Please somebody leak it 🙂
Off the shelf app or not, getting a shell from SQL injection should be something that’s tested on any external facing web app. I don’t mean to sound preachy or anything, but that’s a very well known flaw that’s been used since at least 2004. I know, easy for me to say since I don’t have to actually do this stuff for a living anymore.
The wireless was the first round of attacks (TJX), SQL injection was this round. Same people, different times.
Yes- DLP would. Network DLP would have monitored all outbound traffic, and examined any non-encrypted files for sensitive info. It can’t always catch leaks, and if the bad guys even used a simple ROT13 DLP would have missed it, but in this case it seems it could have caught it.
No shit on the indictment bit- and it annoys me they would share the info about the breach to a select group of other payment companies, but not the outside world so the rest of us can protect against the attack.
Some lingering thoughts of my own:
– Keep in mind companies run many systems and applications, not all of which are built in-house. It is a quick reaction to think the victim’s developers should code better, but what if it was a purchased ticket system or inventory system that had SQL injection flaws that connected to a SQL server that had certain credentials cached or revealed admin accounts/password patterns? Or then serves up bad pages to the work users who almost certainly use IE…add complexity ad nauseum. But it brings up the question of who should be scanning what systems. Do your internal security teams scan purchased products in addition to internally developed apps? That’s a big deal for most.
– What happened to the reports of breaking in through weak wireless networks? Maybe that’s how they got a non-transaction system…?

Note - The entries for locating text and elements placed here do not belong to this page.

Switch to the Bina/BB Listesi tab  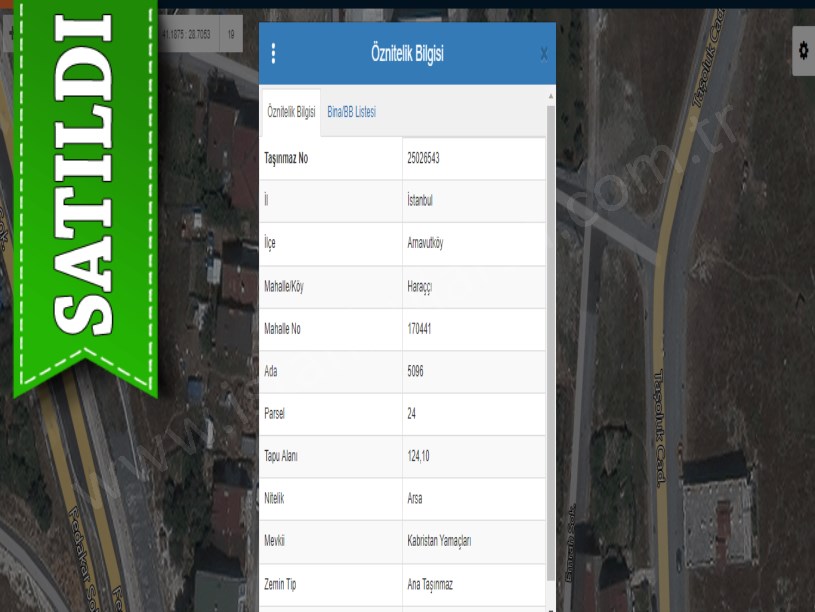(351, 113)
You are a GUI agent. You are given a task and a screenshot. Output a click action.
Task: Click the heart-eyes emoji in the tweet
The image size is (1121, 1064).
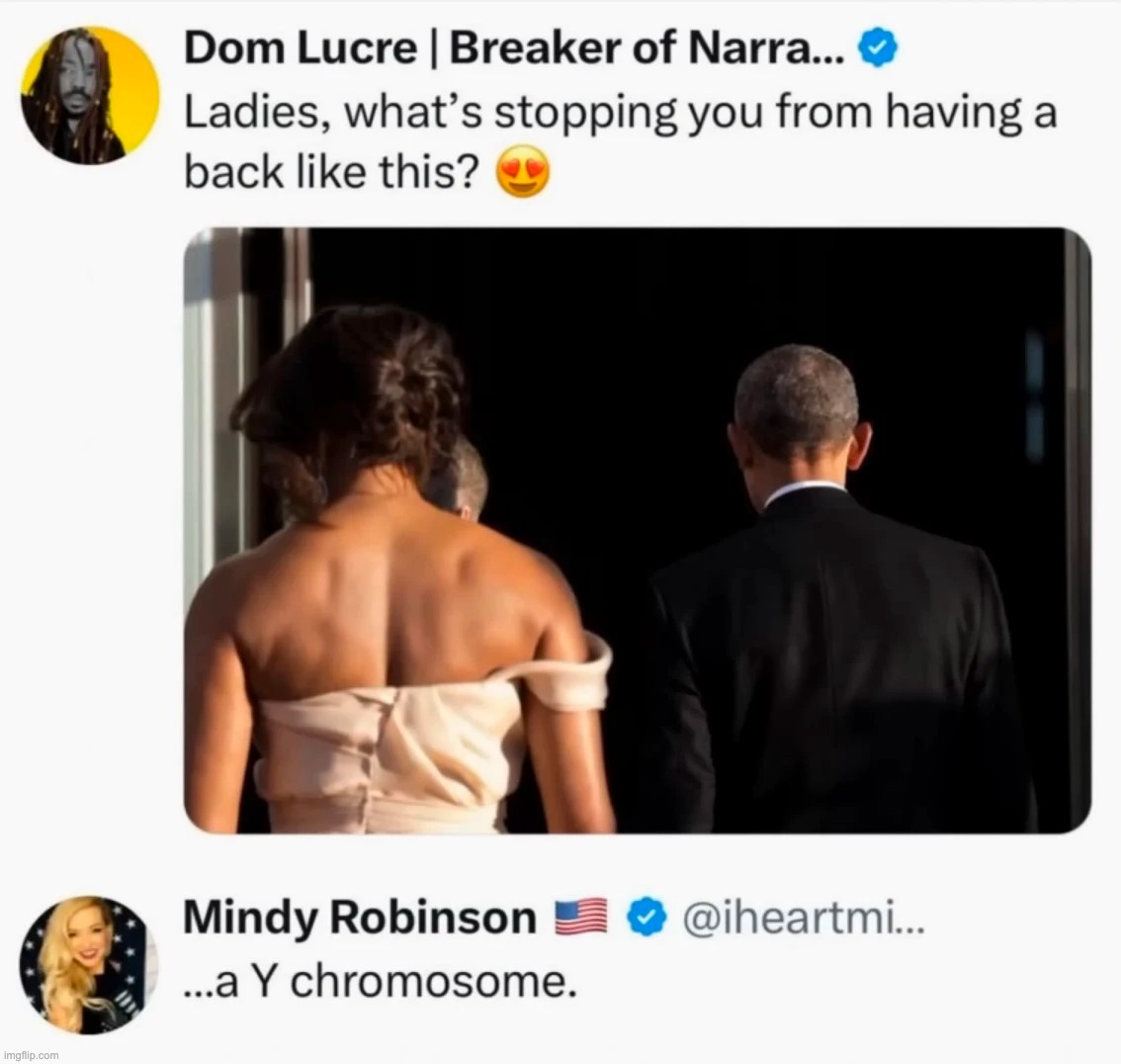coord(521,175)
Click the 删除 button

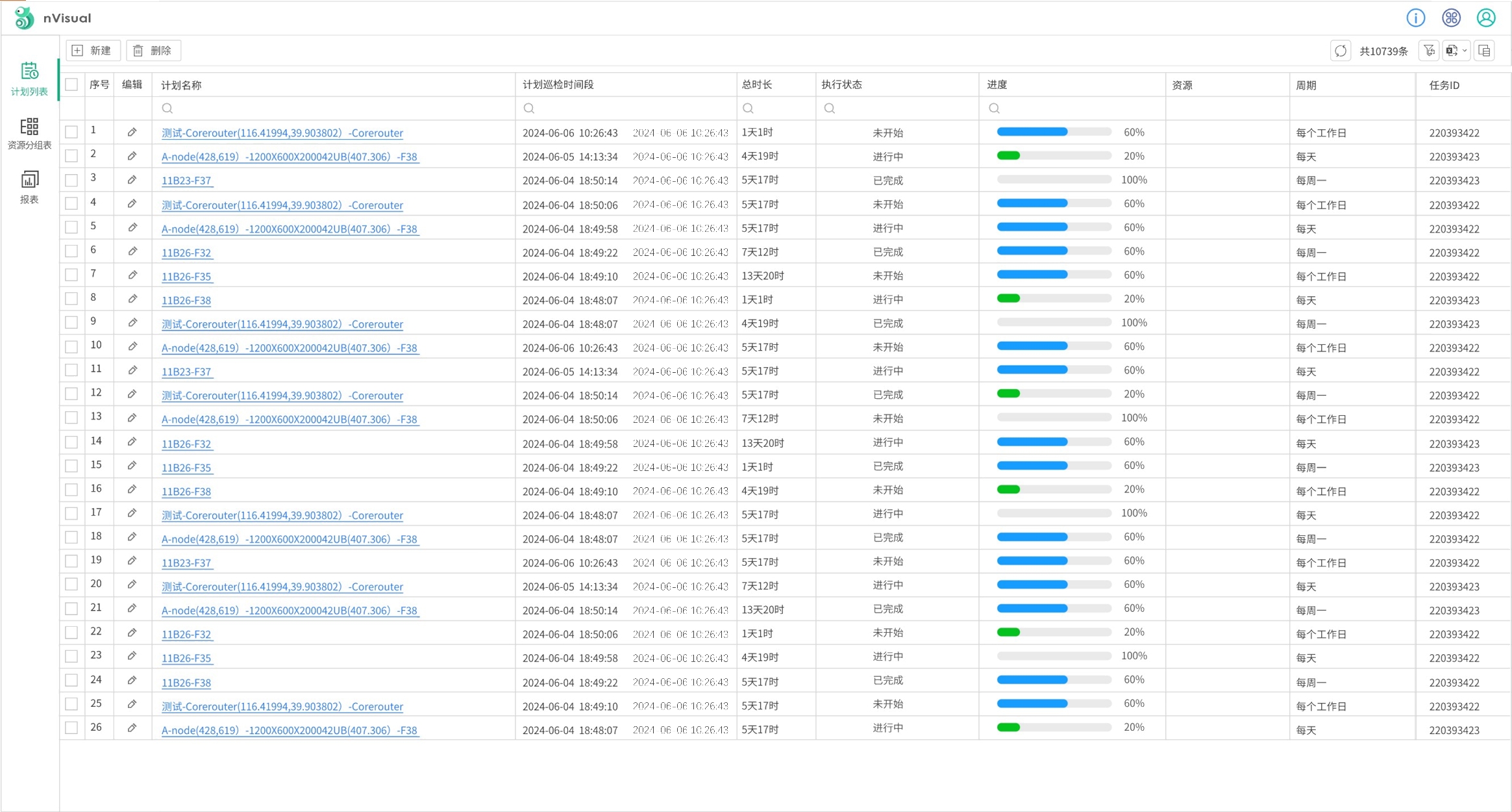(153, 51)
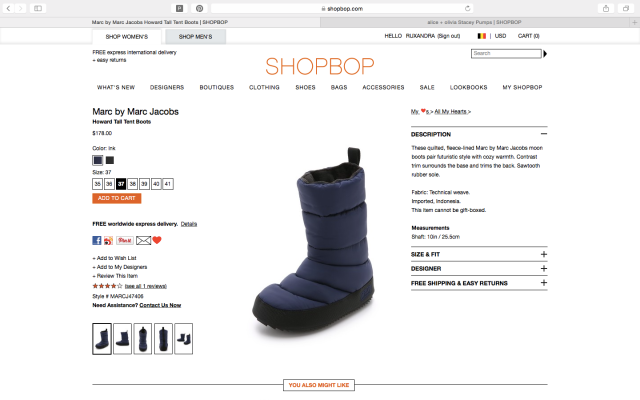Screen dimensions: 640x400
Task: Reload the page in Safari address bar
Action: coord(467,8)
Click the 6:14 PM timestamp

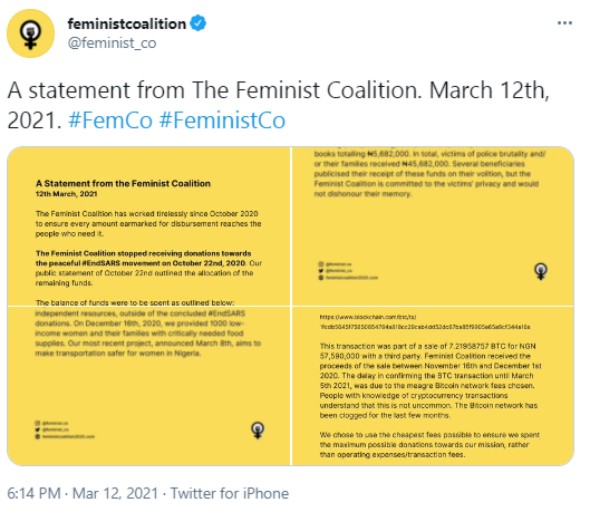coord(33,493)
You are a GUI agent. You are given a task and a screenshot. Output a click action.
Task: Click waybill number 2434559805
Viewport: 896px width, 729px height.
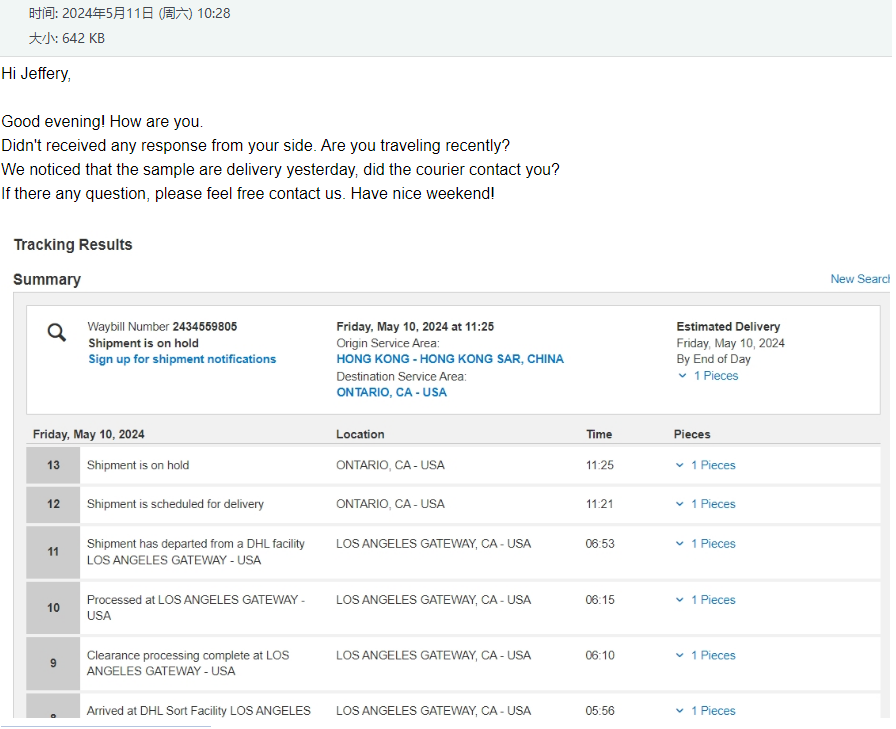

– Would DLP actually find things like this? I’m still not sold, but would be *far* more inclined to agree with the more general concept of egress filtering and even inspection. Maybe that’s network-based DLP and I’m just not aware of it.
– I still think it sucks that we need an unsealed indictment to get folks to share the damned information.
Great advice. Remember folks, that vulnerability scanning is more then just running Qualys or nessus, you need web app scanning tools and database scanning tools as well, to look for issues there as well. Similarly, you want to be looking for more then just vulns per se, but services and tools you don’t need (case in point xp_cmdshell stored procedures)
It’s interesting to observe that this vector has been or should have been well known for quite a while. The oldest publicly available presentation I can find for using a SQL server to execute attacks against non-SQL servers is circa 2005. That PPT clearly outlined how to use SQL injection to upload useful binaries into BLOB’s on the SQL server & execute them from the database engine (a shell).
I suspect though, that even though the info on how to execute that type of attack has been public for quite a while, my experience is that very few DBA’s and sysadmins know it exists.
—Mike
Some enterprises in this cluster of attacks also chose HIPS for their internal primary systems as an additional defense.
Obviously, we can’t talk about specific details, but some HIPS systems seem to be relevant to both the specific form of SQLInjection used in this attack *and* on internal systems that handle the most sensitive data.
Kevin
P.s.: I hope the DLP cynics will now finally recant.